- Dataset items:
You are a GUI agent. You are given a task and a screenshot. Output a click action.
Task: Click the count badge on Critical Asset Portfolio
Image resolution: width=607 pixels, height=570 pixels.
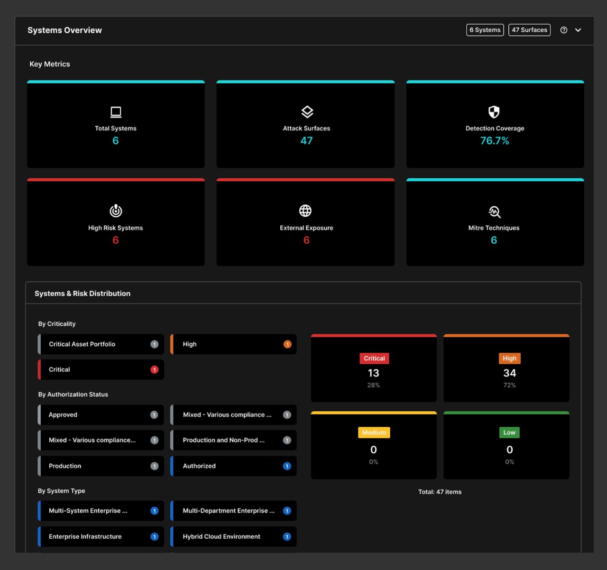pos(154,344)
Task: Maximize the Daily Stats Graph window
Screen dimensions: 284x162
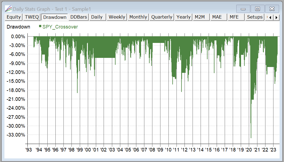Action: (257, 9)
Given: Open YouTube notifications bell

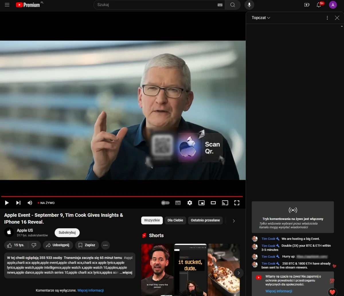Looking at the screenshot, I should [x=318, y=5].
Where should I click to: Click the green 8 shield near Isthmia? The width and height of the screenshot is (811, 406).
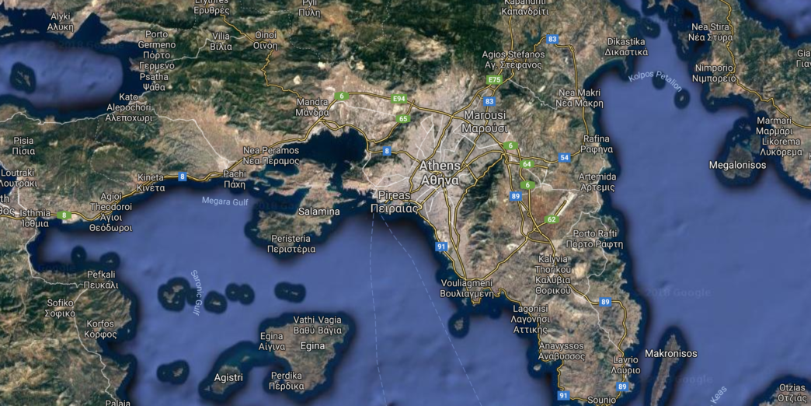(x=64, y=215)
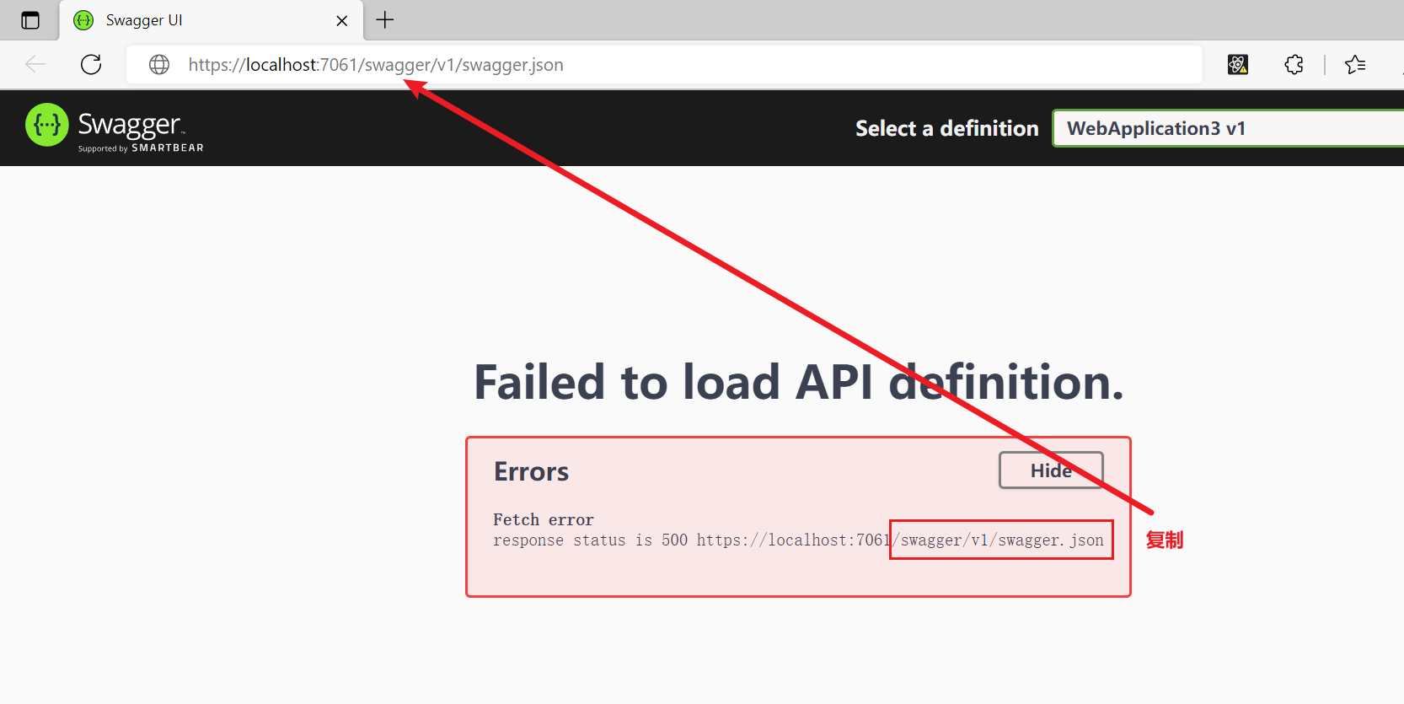
Task: Click the green Swagger logo icon
Action: click(47, 125)
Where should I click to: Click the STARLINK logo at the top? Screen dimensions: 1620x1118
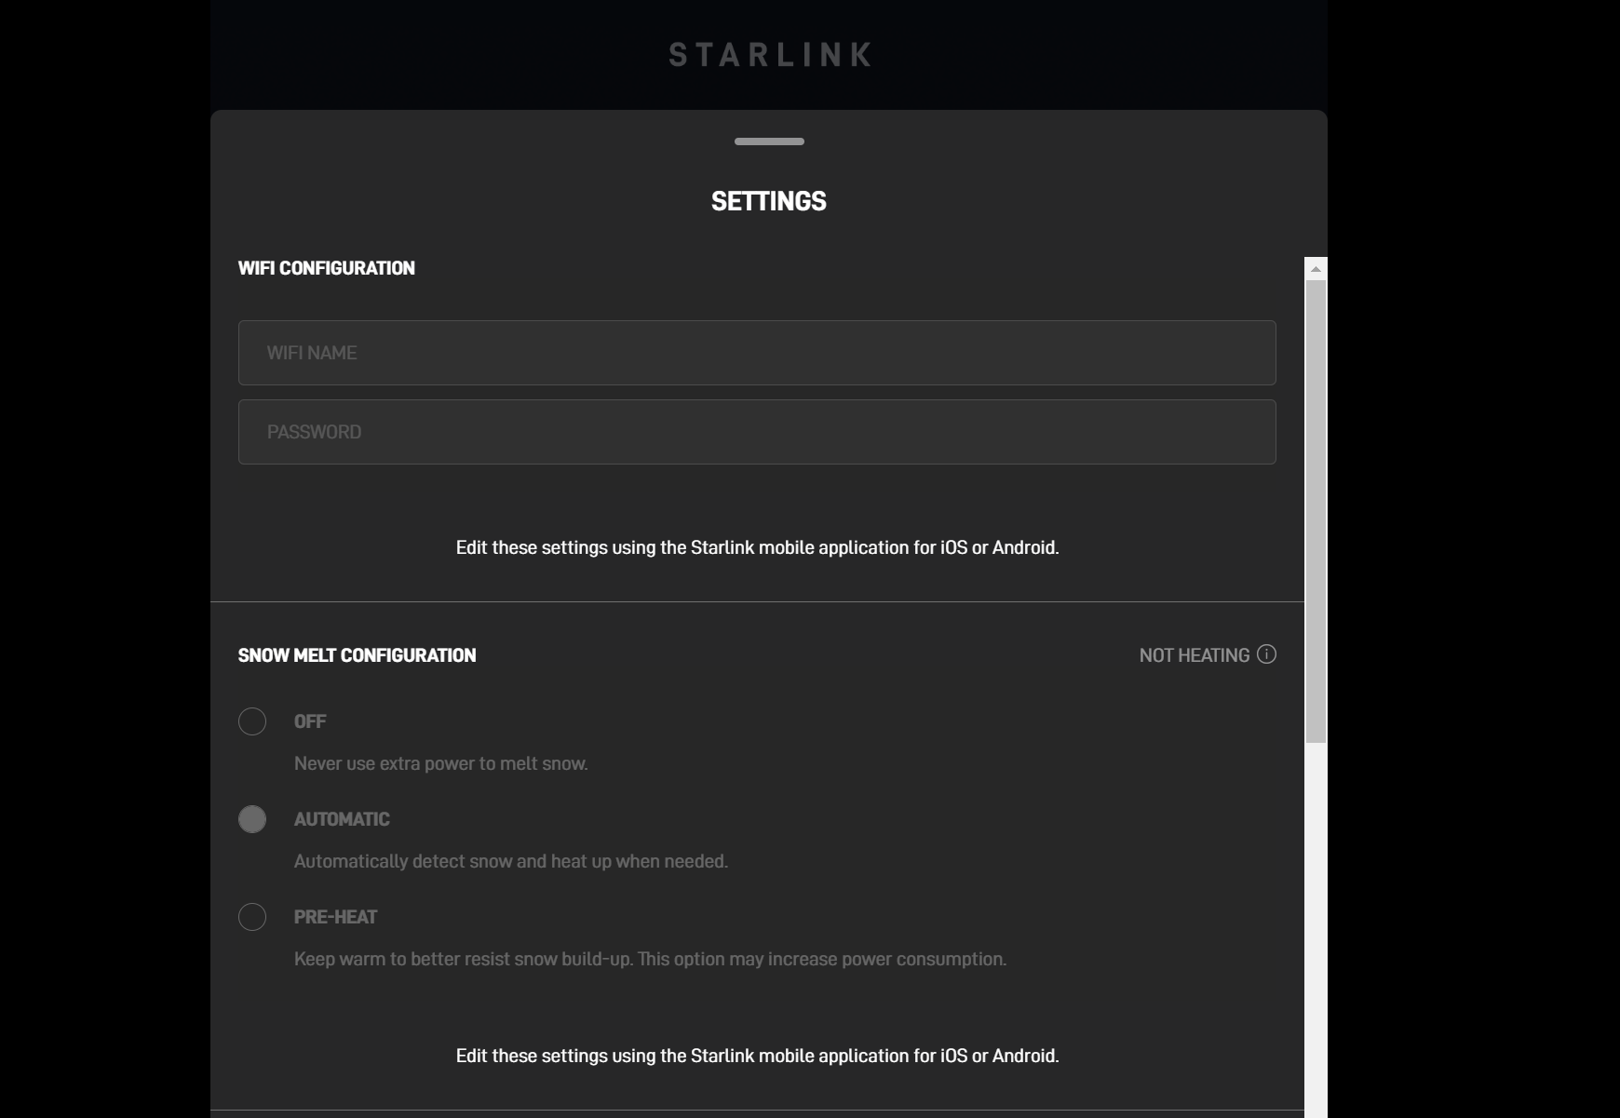coord(769,55)
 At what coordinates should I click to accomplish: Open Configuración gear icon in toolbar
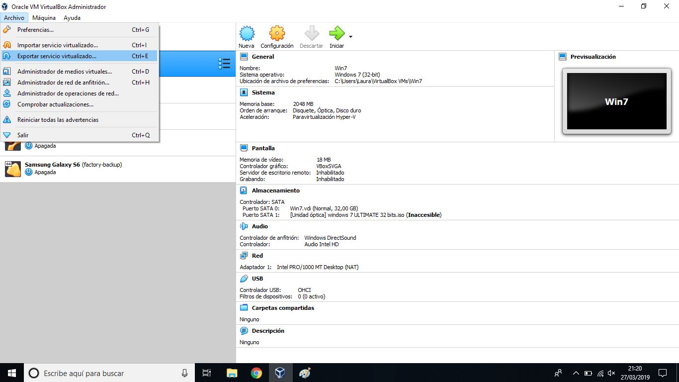pos(277,37)
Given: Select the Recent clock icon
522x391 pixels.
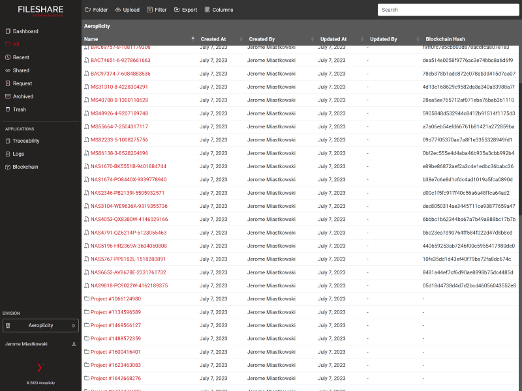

- TASK REQUIREMENTS: This task calls for the lines from the line holding "Where should I click to: Click the green" through the last line above, restated word for word with both ends included and the pictures dropped.

- TASK ANSWER:
Where should I click to: Click the green 8 shield near Isthmia? The width and height of the screenshot is (811, 406).
(x=64, y=215)
Task: Click the green Swagger logo icon
Action: click(47, 125)
Where should I click to: Click the STARLINK logo at the top? Screen dimensions: 1620x1118
coord(769,55)
 At what coordinates should I click to accomplish: Open Configuración gear icon in toolbar
pos(277,37)
Given: Select the Recent clock icon
522x391 pixels.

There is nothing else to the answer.